Joseph Zawodny ha illustrato un nuovo progetto della NASA che promette la futura creazione di piccoli reattori nucleari “puliti” per utilizzo domestico: Low-Energy Nuclear Reaction (LENR) è una tecnologia che vorrebbe sfruttare la reattività del nickel per superare il dilemma fra la fissione e la fusione nucleare, senza rischi per la salute. Un’applicazione della teoria di Widom-Larsen che presto potrebbe rispondere all’intera richiesta mondiale d’energia con l’1% del nichel presente in natura. Cerchiamo di capire come e perché.

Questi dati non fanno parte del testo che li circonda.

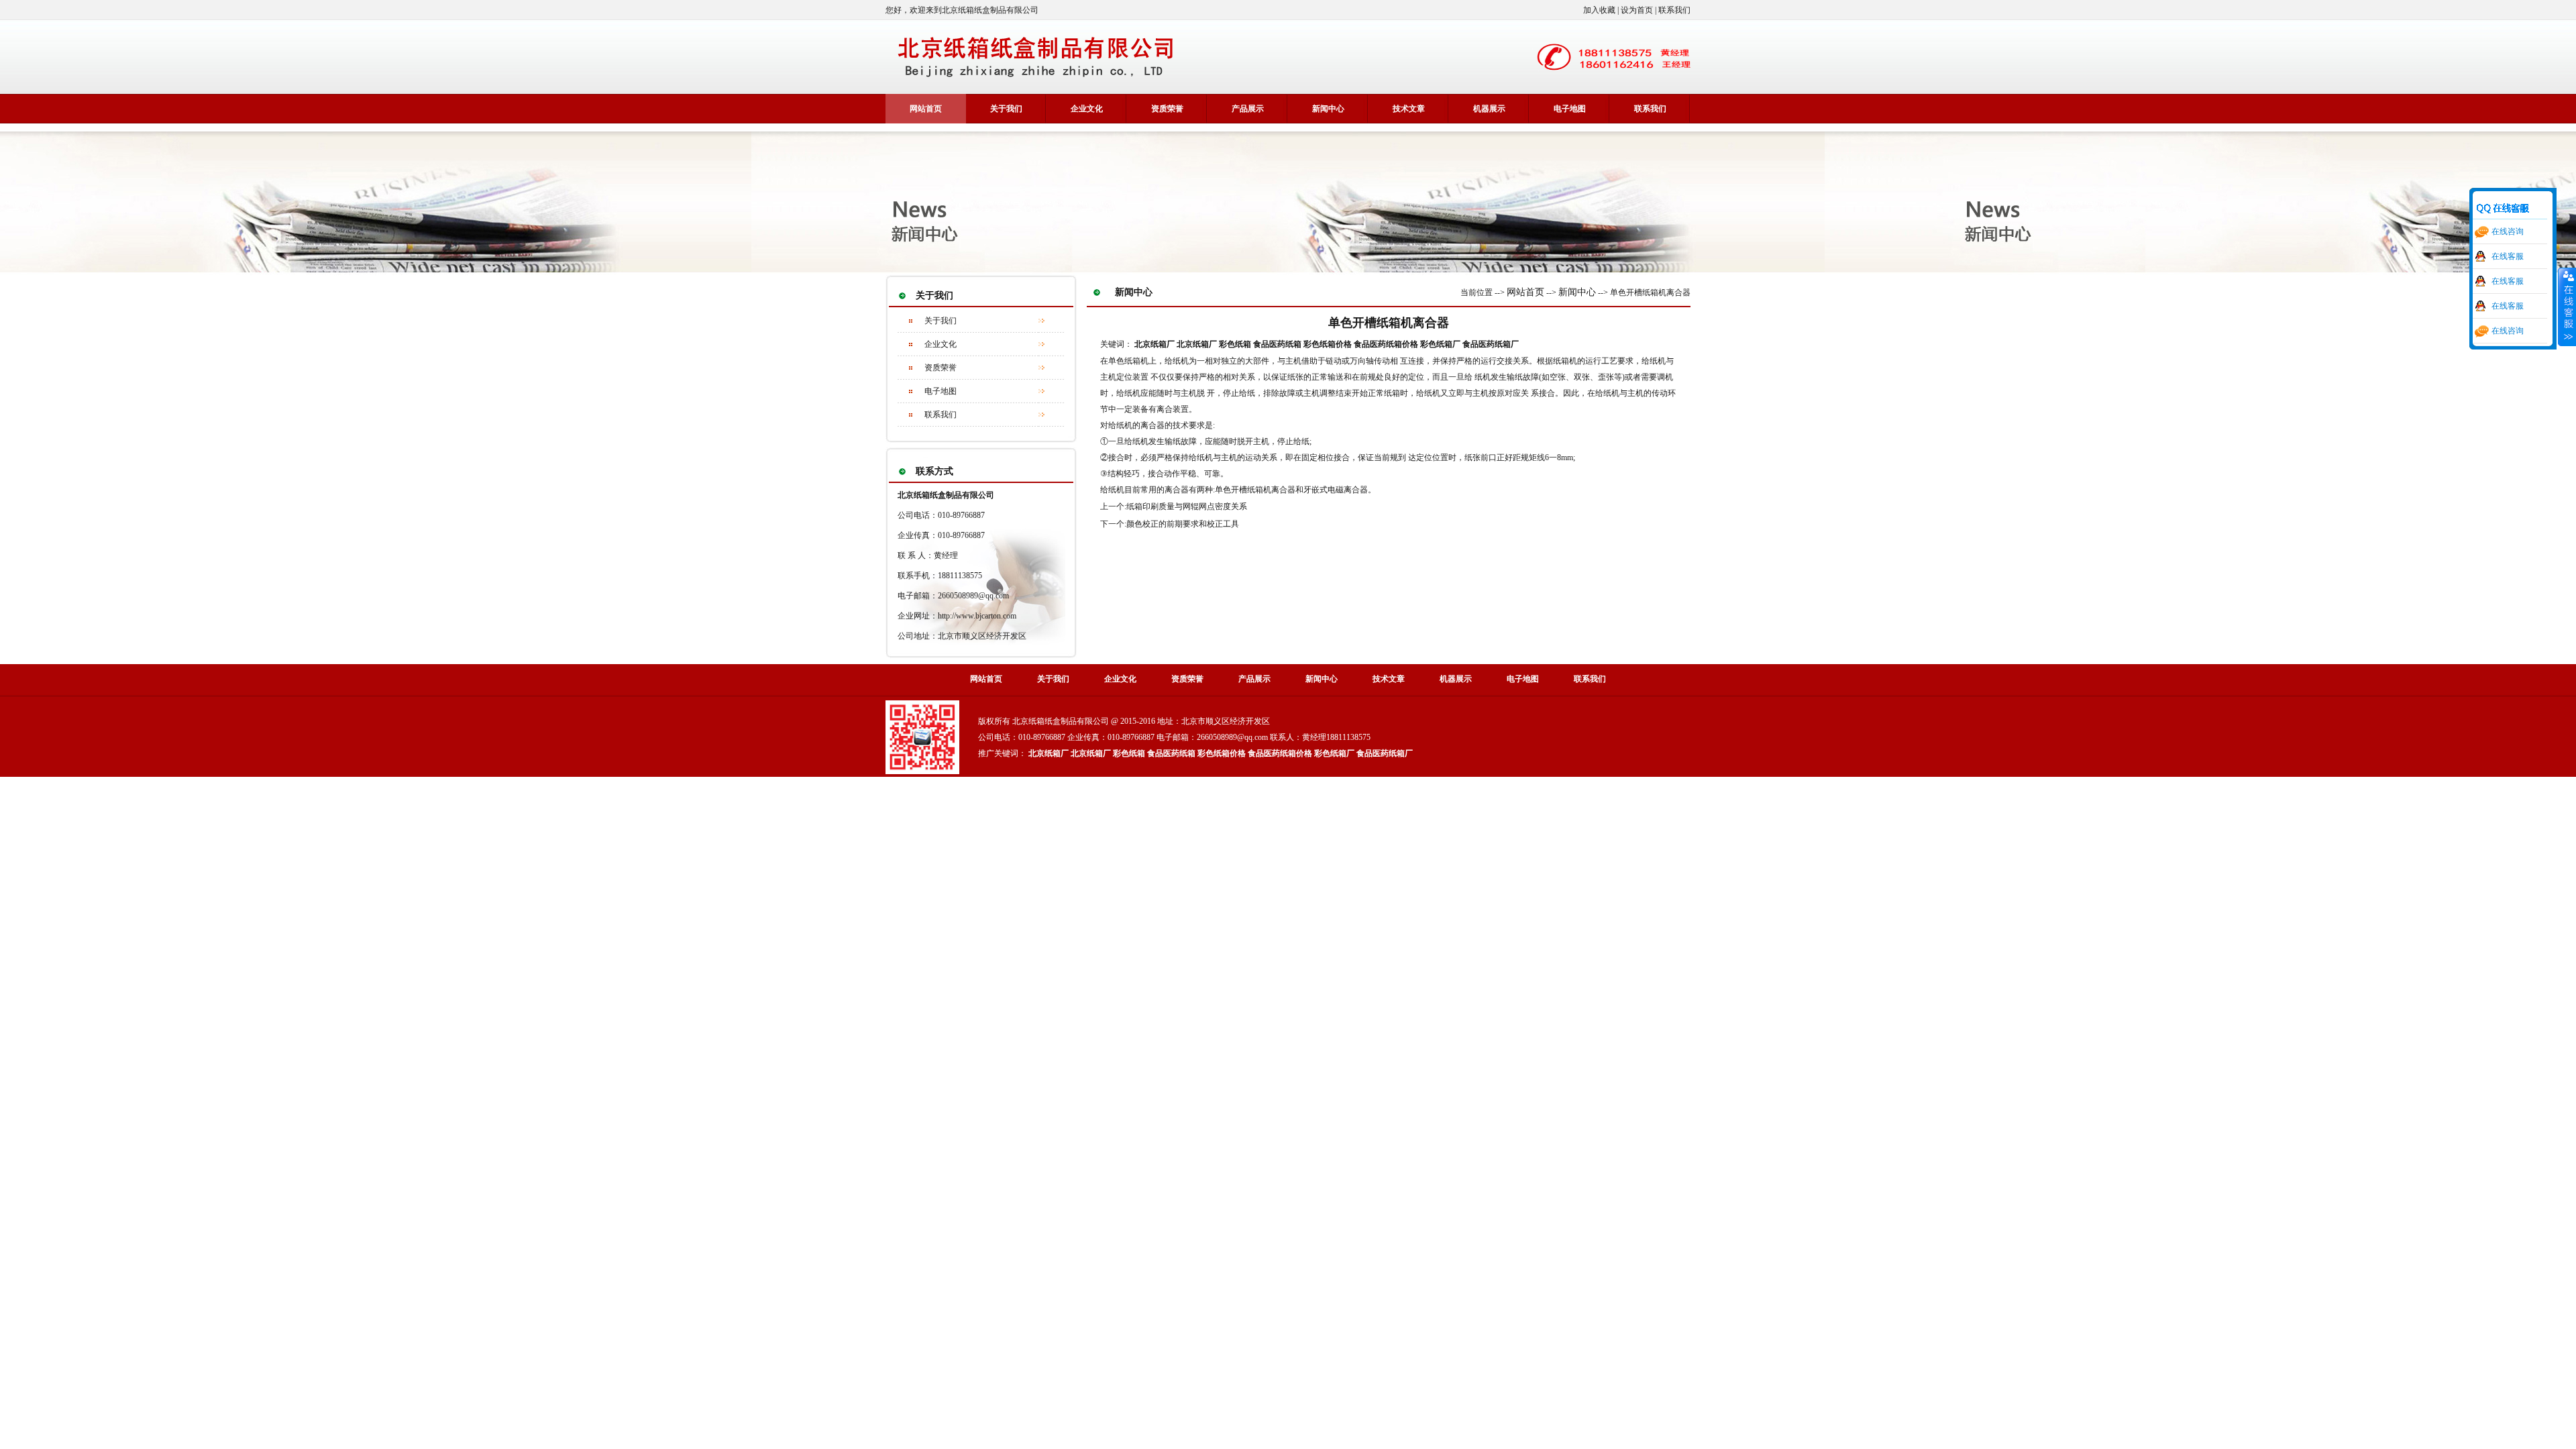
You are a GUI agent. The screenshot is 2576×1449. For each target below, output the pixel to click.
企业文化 (940, 344)
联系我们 (940, 414)
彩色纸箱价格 (1327, 344)
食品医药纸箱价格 (1386, 344)
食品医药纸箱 (1277, 344)
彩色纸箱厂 (1440, 344)
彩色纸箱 (1235, 344)
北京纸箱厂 (1154, 344)
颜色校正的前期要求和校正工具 (1182, 524)
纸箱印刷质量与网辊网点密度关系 (1186, 506)
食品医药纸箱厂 (1490, 344)
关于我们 (1006, 108)
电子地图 (940, 391)
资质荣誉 (940, 367)
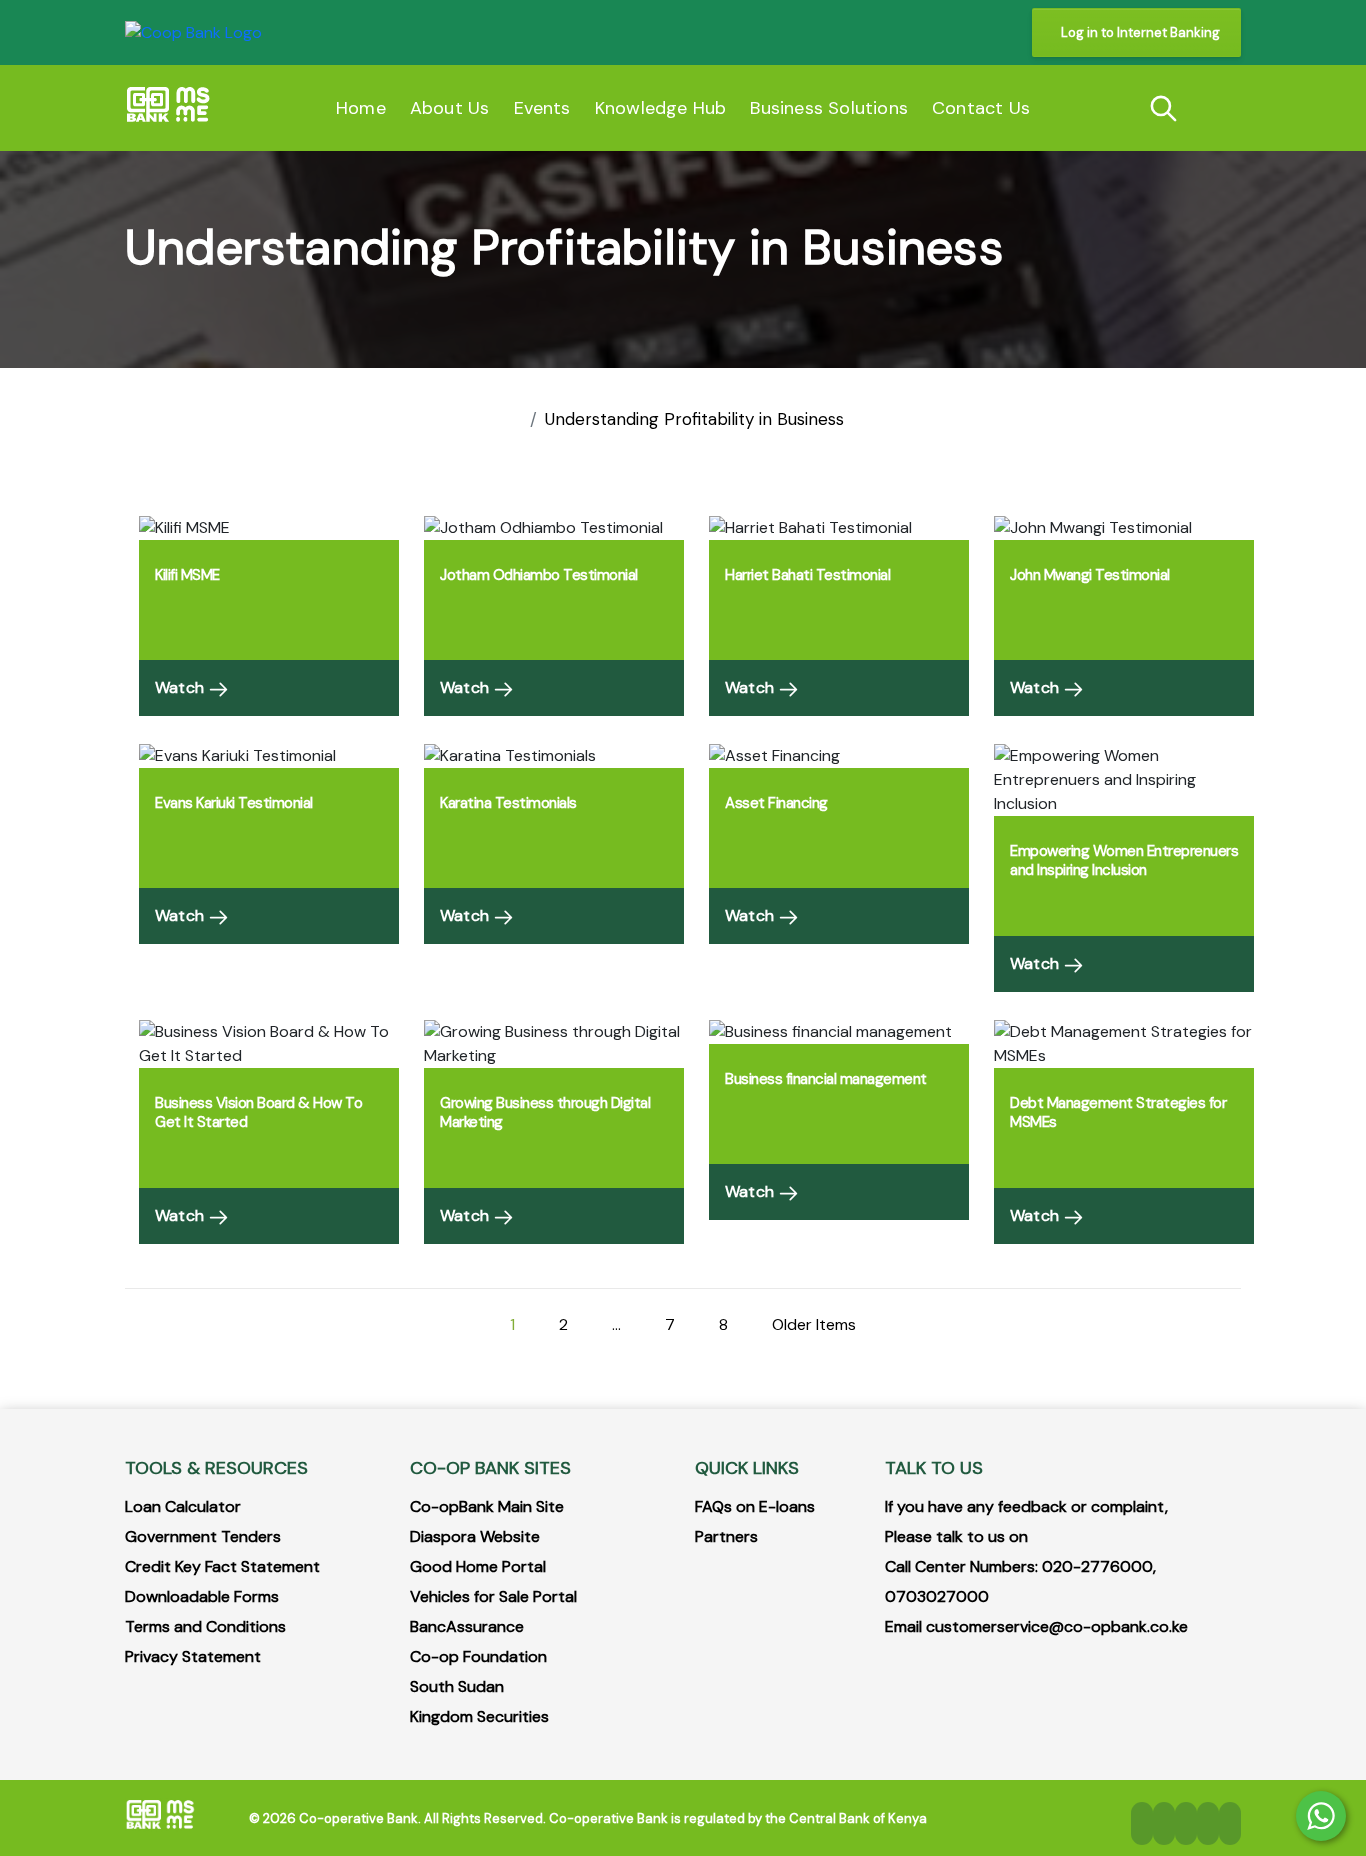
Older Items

In termini estremamente semplici (non sono un fisico, quindi affronto l’argomento con un approccio molto terra-terra), un reticolo di nichel colpito da idrogeno reagisce sprigionando energia per l’oscillazione degli elettroni: il nichel è un elemento chimico presente nei cibi, tant’è che è facile sviluppare delle intolleranze alimentari dove fosse presente, non parliamo d’uranio. LENR potrebbe immagazzinare l’energia prodotta, per esempio, consentendo di ricaricare le batterie di tablet e smartphone oppure di automobili e aerei.

Ovviamente, alla NASA interessa più l’applicazione agli shuttle. Il consumatore, però, potrebbe abbattere i costi dell’energia elettrica utilizzando un sistema “pulito” e sicuro. Perché non esistono ancora dei mini-reattori del genere sul mercato? Il problema è dovuto all’accumulazione dell’energia: la quantità sfruttabile è spesso inferiore a quella necessaria a innestare la reazione, perciò i sistemi basati su LENR consumano più di quanto possano generare. Risolto questo problema, presto potremmo averne uno nelle nostre case.